7. Implications and Future Directions

  • How this changes the landscape (within the paper’s scope):
  • It reframes multimodal positional encoding as a small set of design constraints rather than a growing set of bespoke methods per domain (images vs videos vs generation).
  • The three guidelines—positional coherence, full frequency utilization, preservation of textual priors—serve as a checklist for future multimodal RoPE designs (Abstract; Section 4).

  • Follow-up research suggested by the paper’s findings:

  • Scalability to more axes: MHRoPE is motivated as more scalable when positional axes increase (Section 2.3.3).
  • Better long-context extrapolation: Appendix D.3 suggests MRoPE-I aligns well with frequency-rescaling extrapolation methods because each axis has a full spectrum, and Appendix D.4 highlights remaining extrapolation differences among methods.
  • Understanding attention sinks: The “visual attention sink” (Figure 2) and the effect of spatial-reset (Appendix Table 5) suggest further mechanistic study of how positional IDs interact with pretrained attention biases.

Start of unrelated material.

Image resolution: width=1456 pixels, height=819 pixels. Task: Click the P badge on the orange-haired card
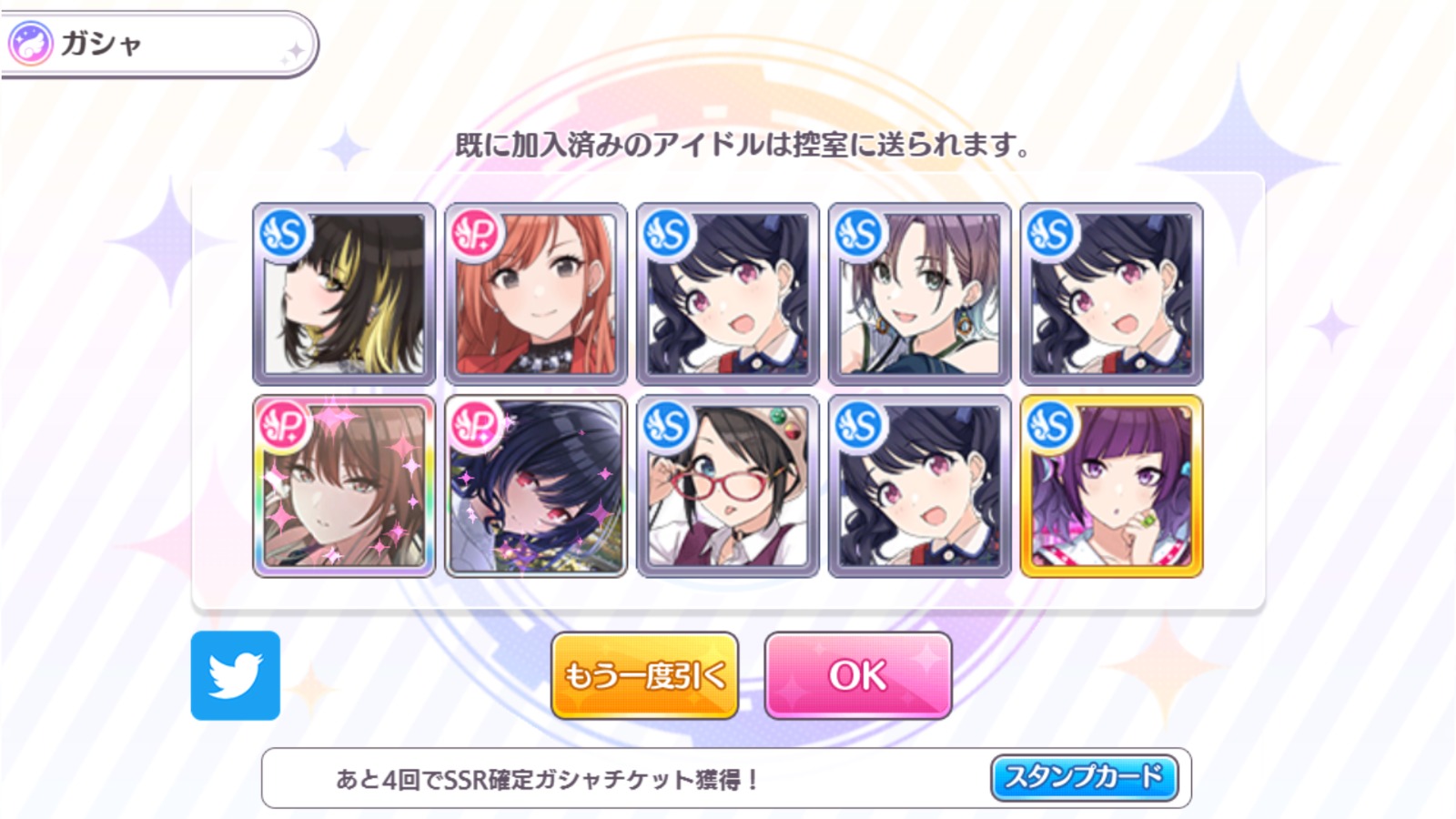(476, 233)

  • Practical applications / downstream use cases:

  • If you need one positional encoding that performs well across:
    • general image understanding,
    • long video understanding,
    • fine-grained grounding (RefCOCO),
  • the paper’s results indicate MRoPE-I is the most consistently strong single choice (Tables 2 and 4; Appendix D.1 recommendation).

  • Repro/Integration Guidance (when to prefer what, based on this paper):

  • Prefer MRoPE-I when you want:
    • the best overall balance and slightly better scores than MHRoPE (Tables 2, 4; Appendix D.1),
    • simpler implementation and fewer distributed-training complications (Appendix D.1),
    • compatibility with frequency-spectrum rescaling style extrapolation (Appendix D.3).
  • Consider MHRoPE when:
    • you anticipate needing to add more positional axes in the future and want head-based scalability (Section 2.3.3),
    • you can tolerate slightly lower performance and higher implementation complexity (Appendix D.1).
  • Avoid position designs that create overlap between visual coordinates and generated text positions:
    • the diagonal layout causes severe failures on document-style tasks and induces repetitive generation (Section 3.3.1; Table 3).
  • Keep text RoPE unchanged from the base LLM:
    • “text spatial-reset” and spatial rotary-base scaling degrade performance (Section 3.3.1; Table 3), supporting the “preservation of textual priors” guideline.